2 réflexions au sujet de « Big Data: Que fait-on de nos données ? »

  • 16 mars 2015 à 17 h 44 min
    Permalink

    Un reportage que j’avais vu et qui est très loin de me satisfaire car il n’explique rien sur ce qu’est le “Big Data” pour se focaliser sur l’aspect juridique de la protection des données.

    Résumons pour mieux comprendre:

    Le reportage parle de zettaoctet sans dire à quoi cela correspond. Un octet regroupe 8 bits codant une information. Dans ce système de codage, s’appuyant sur le système binaire, un octet permet de représenter 2 puissance 8 valeurs différentes, c’est-à-dire 256 au total. Les multiples due l’octet sont:

    – kilooctet (Ko) = 10 puissance 3
    – Mégaoctet (Mo) = 10 puissance 6
    – Gigaoctet (Go) = 10 puissance 9
    – Téraoctet (To) = 10 puissance 12
    – Pétaoctet (Po) = 10 puissance 15
    – Exaoctet (Eo) = 10 puissance 18
    – Zettaoctet (Zo)= 10 puissance 21
    – Yottaoctet (Yo)= 10 puissance 24
    Ce sont les préfixes des valeurs du SI(Système International) en sachant que les préfixes binaires sont écrits différemment(cela va du kibioctet= 2 puissance 10 à l’Yobioctet = 2 puissance 80).

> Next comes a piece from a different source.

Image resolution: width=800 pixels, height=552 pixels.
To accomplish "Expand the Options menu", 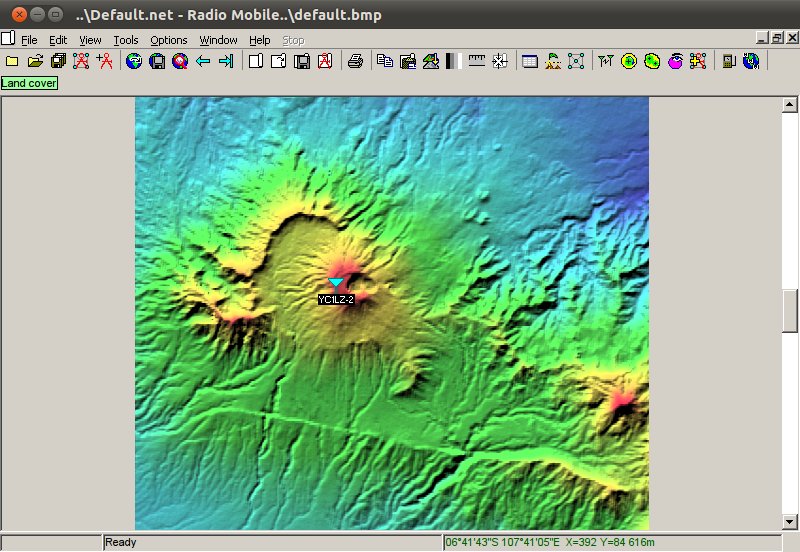I will click(x=169, y=40).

    Pour mieux concrétiser ces valeurs, prenons un livre, bien que cela dépend de la taille du livre!Alors prenons le problème de manière inverse: Si 1 Go = 1024 Mo, soit 1’048’576 ko, soit 1’073’741’824 octets, alors une ligne de caractères fait environ 80 octets, donc 13’421’773 lignes. Sachant qu’une page fait environ 50 lignes, ça fait 167’772 pages. Disons qu’un livre fait 300 pages en moyenne, ça fait environ 559 livres … Or un To, c’est 1024 Go, soit environ 572’662 livres … Tout de suite on voit apparaître un avantage comme un problème: l’avantage est économique en temps et rapporte beaucoup d’argent à une entreprise privée. Le désavantage? La bibliothèque, elle, n’a aucun avantage et laissera tomber ses livres… pour du “cloud”(un vague brouillard sans savoir où l’information se trouve…) Là toute notre culture et notre savoir millénaire disparaissent dans des “clouds”. On sait depuis que l’homme existe que l’information donne l’avantage incontestable à celui qui la possède… surtout en pleine guerre asymétrique de l’information et du renseignement(“Intelligence” pour les anglo-saxons)dont l’avantage est incontestable pour les USA.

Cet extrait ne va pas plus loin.